◆ **PROBLEM DETAILS**
Reproduce the lines of the listing below verbatim, from the line containing "Task: Activate the Select arrow tool" up to and including the line containing "Action: (164, 51)". Include nothing outside that range.

Start THE RECORDS

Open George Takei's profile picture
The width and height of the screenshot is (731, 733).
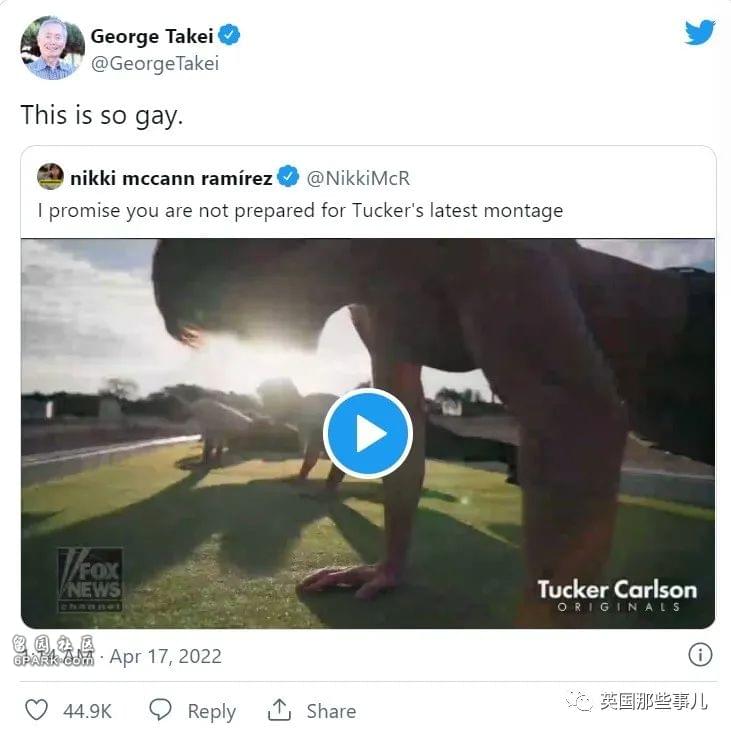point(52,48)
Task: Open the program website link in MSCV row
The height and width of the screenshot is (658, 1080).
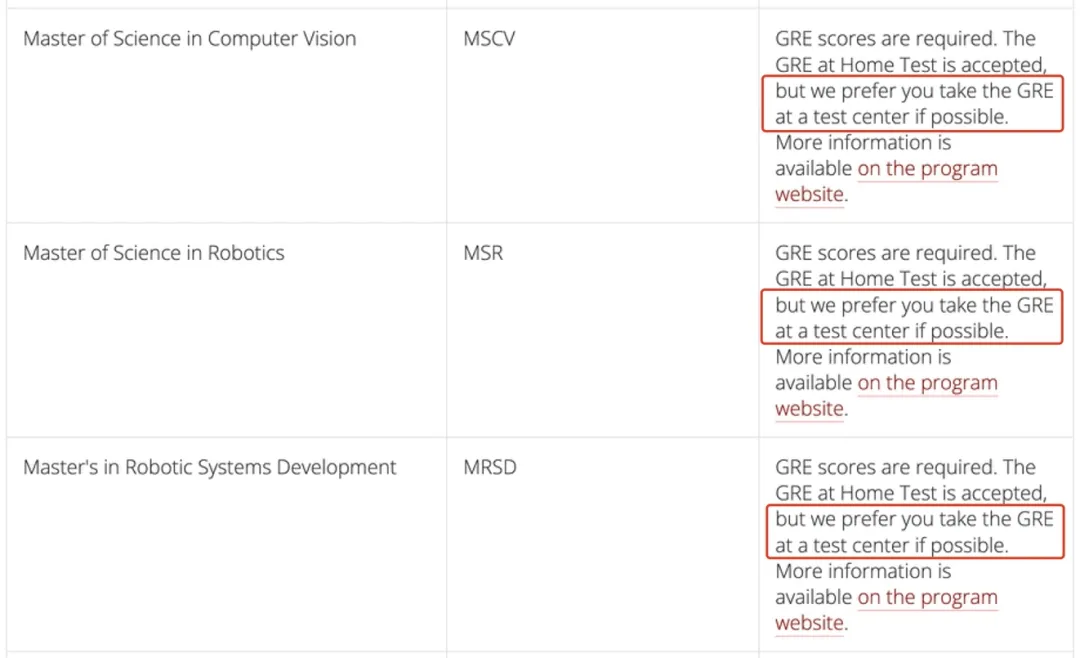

End THE RECORDS
Start THE RECORDS

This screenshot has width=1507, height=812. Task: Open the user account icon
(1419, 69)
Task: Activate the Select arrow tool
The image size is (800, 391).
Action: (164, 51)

End THE RECORDS
Start THE RECORDS

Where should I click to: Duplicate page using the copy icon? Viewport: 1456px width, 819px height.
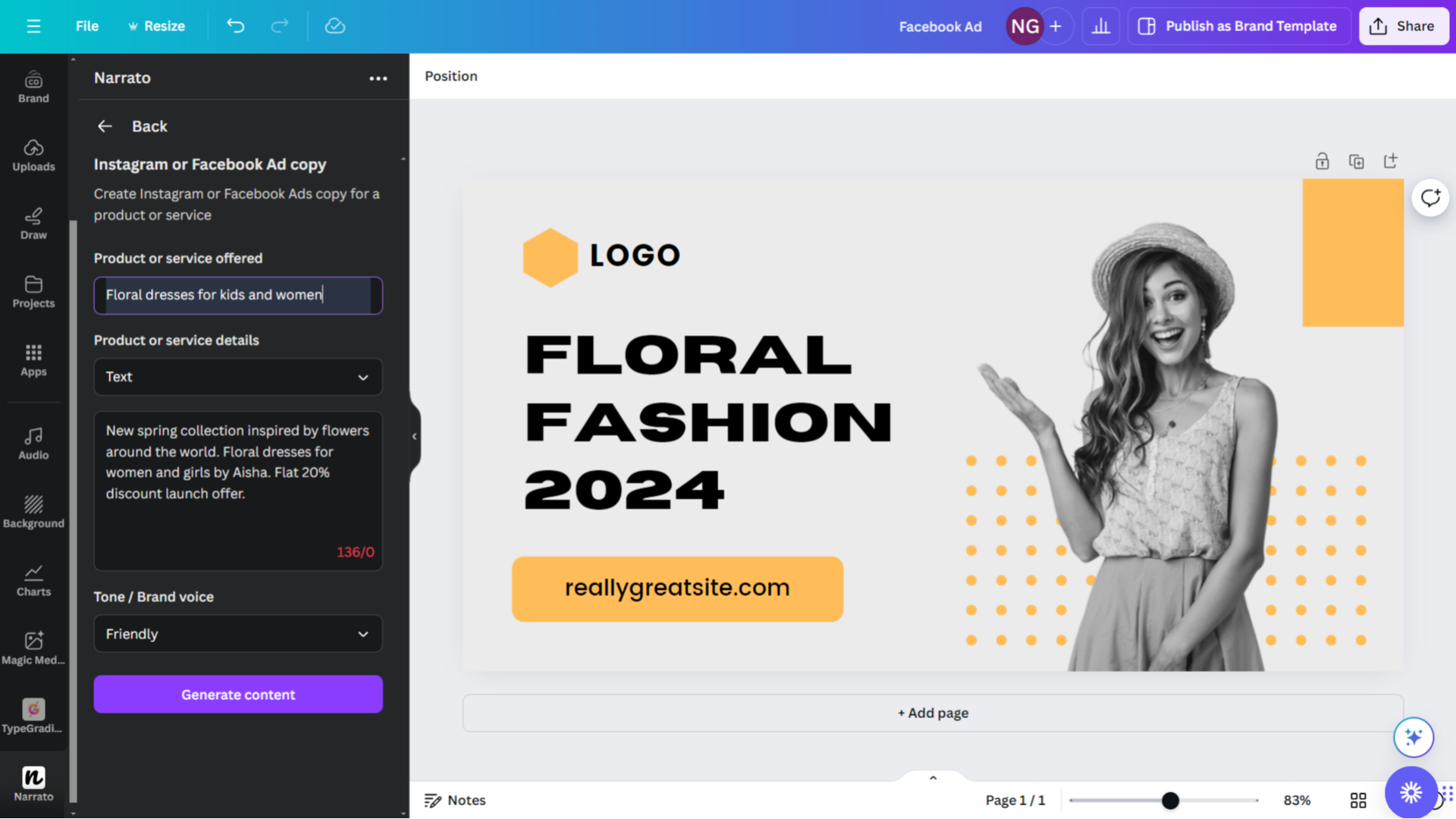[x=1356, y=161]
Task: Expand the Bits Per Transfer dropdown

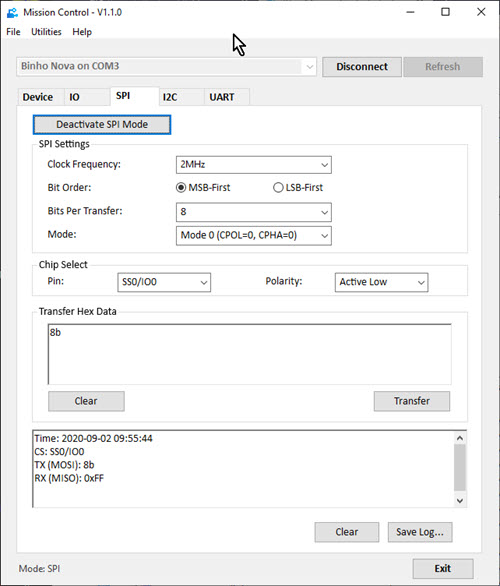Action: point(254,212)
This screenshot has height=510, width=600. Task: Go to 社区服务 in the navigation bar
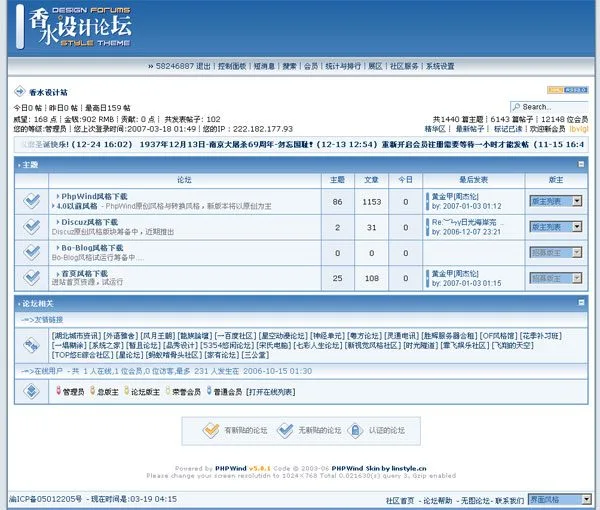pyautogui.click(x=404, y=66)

End THE RECORDS

◆ **FINISHED ANSWER**
Task: Activate the Select arrow tool
The image size is (800, 391).
Action: (164, 51)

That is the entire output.